Building a culture of care
Crucially, addressing mental health in the workplace isn’t a one time quick fix – care needs to be built into the fabric of the organisation. Lindsay Gallard, Chief People Officer at Six Degrees, discusses the company’s commitment to “continuously strive to better ourselves and our employees.
“As we often say, there is no ‘one size fits all’ approach and so, for us, flexibility is key. This involves communicating and raising awareness widely, engaging our people on a range of topics, offering a variety of support and resources, and providing space within our initiatives and working arrangements to help every individual strike the right balance. At the heart of all of this, though, is communication: encouraging openness, really listening, and creating ways forward together.”
Striking the right balance between work and personal life is something that Drata’s Hilary advocates for.

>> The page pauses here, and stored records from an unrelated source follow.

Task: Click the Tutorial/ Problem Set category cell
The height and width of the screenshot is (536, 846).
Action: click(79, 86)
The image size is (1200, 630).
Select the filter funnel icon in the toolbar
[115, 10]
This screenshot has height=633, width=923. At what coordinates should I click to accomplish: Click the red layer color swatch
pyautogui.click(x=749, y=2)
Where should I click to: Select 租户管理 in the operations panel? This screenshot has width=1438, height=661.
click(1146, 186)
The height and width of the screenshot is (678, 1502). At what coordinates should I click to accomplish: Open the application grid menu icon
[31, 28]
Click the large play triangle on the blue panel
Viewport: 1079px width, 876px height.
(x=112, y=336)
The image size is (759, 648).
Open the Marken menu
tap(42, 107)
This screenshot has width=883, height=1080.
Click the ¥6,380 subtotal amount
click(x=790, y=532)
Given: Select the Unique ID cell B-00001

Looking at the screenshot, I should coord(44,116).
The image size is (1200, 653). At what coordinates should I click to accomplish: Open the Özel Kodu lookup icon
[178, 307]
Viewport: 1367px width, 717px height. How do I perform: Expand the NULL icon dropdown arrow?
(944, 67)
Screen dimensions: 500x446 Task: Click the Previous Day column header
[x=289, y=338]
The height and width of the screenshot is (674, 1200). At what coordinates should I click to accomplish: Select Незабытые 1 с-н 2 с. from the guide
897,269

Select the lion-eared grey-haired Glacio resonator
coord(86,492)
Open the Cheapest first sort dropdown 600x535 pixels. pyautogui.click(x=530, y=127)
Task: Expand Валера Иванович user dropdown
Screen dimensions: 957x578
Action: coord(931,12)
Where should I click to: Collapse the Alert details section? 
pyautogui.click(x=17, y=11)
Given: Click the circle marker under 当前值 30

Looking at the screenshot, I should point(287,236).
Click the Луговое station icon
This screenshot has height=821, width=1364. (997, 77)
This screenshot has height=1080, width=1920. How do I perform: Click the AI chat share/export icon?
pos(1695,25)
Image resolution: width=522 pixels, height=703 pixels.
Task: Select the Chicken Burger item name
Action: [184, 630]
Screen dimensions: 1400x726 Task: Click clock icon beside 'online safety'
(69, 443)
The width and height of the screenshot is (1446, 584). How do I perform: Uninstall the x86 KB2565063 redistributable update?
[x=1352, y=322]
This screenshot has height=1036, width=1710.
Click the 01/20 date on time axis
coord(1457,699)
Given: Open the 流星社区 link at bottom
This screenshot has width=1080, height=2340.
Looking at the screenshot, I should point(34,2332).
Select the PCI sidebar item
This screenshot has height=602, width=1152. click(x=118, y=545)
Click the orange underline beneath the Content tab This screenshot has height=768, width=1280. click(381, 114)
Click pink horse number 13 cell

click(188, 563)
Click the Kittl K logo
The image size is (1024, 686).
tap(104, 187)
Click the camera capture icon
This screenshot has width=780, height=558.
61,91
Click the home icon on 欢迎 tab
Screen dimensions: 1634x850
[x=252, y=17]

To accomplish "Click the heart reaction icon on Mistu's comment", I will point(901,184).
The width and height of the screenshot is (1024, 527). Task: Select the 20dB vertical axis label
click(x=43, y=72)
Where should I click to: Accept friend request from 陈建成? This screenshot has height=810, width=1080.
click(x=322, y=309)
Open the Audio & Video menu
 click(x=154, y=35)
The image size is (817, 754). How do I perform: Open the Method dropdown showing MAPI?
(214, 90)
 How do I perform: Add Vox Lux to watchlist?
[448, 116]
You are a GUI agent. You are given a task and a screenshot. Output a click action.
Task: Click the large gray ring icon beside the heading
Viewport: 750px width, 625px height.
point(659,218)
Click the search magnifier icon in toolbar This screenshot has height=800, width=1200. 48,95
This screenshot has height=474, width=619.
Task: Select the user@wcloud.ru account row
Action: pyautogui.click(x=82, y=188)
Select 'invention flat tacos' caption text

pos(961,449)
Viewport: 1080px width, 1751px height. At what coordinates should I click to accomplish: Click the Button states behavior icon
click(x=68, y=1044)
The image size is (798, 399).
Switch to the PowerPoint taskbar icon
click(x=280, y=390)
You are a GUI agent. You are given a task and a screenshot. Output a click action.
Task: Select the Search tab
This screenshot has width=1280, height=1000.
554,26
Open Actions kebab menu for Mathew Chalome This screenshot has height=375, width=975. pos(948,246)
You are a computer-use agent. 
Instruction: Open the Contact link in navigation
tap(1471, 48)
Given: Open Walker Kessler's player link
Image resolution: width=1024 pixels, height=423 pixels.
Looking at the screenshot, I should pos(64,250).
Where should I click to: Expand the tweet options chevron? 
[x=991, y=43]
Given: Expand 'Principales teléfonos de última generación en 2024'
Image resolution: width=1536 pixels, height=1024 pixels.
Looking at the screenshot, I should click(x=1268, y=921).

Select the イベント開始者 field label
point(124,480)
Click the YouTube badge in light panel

He urges: “We must encourage our team members to take time out to truly disconnect from work–turning off all notifications that plague our awareness throughout the workday–when they need to, champion the rights for everyone to have a balanced life, and welcome employees to set work boundaries based on their individual and diverse needs – all without fear of discrimination, fear of missing out, and fear of not pulling their weight.”
A win-win
Happy and fulfilled employees are also the most productive, and it is bonded teams that work the most efficiently together. Prioritising employees’ mental health is not just the right thing to do, it makes good business sense.
“It is in the interest of every business leader – as an entrepreneur and a human being – to create spaces for colleagues to talk and collaborate,” said Node4’s O’Connor. And it doesn’t have to be rocket science either, she concludes. “Small steps can do big things for fostering a healthy and supportive workspace and boosting employee wellbeing.”